Reply Post by Ward Hanigan


If I were in your shoes, I think I would approach your quest to become an effective, prosperous real estate investor/operator by first deciding what type of real estate specialty or niche you want to become proficient in-and then separating the various skills that particular niche regularly relies upon into three broad groups. For example, let me apply the skill analysis to the foreclosure business as follows:

  1. Those basic, core skills you MUST have:
    1. Mastering an amortizing calculator like the HP 12C;
    2. Knowing all your state's foreclosure codes and keeping up as changes occur;
    3. Knowing how to attract lots of other people's money and the techniques of keeping your investors happy with you;
    4. Having the skill level of a quick and accurate title searcher who can determine all liens of record against any parcel of real estate in your county via the recorder's property records; and
    5. Developing and using a comprehensive bid computation formula that will always tell you how much actual cash a foreclosure will need and the maximum amount to bid for it, given the particular return on investment you and your investors require.
  2. Those additional skills you SHOULD have:
    1. Knowing the extent of rehab work required and estimating what it will cost;
    2. Dealing with ex-owners and tenants on a non-cash method to get them to promptly vacate without causing any vandalism; and
    3. Having the skills to prosper in foreclosures, in a seller's market, neutral market or buyer's market, regardless of which one is prevalent. That means knowing when, in which market, to buy from owners, trustees, lenders and doing junior bene buyouts.
  3. Those final skills it would be NICE to have:
    1. Having the polish, skill and knowledge to sell your own properties as fast or faster than full-time agents;
    2. Being a price leader in any neighborhood you buy in because of your use of glitter, knowing how to defend your price and knowing where the best financing is for your particular buyer and leading her to it; and
    3. Knowing how to write effective ads and flyers, hold open houses, negotiating the deal, writing it up and walking it through escrow to a quick and successful closing.

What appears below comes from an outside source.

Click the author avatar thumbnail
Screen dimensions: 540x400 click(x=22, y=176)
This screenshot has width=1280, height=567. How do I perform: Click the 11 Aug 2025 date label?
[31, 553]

Now with such a detailed road map, you would know which experts to approach, which book topics to seek, and which training programs would be applicable. The closer any one of these is to your specific state and your specific skill interest the more meaningful it will be to you.

Locally I would join a real estate investment club to hear their parade of different speakers on different real estate topics. Typically the club will also have a lending library of books and tapes on many different titles in the real estate field. Finally, such clubs often have seasoned investors who've made it to the top who won't mind showing a newbie the way up.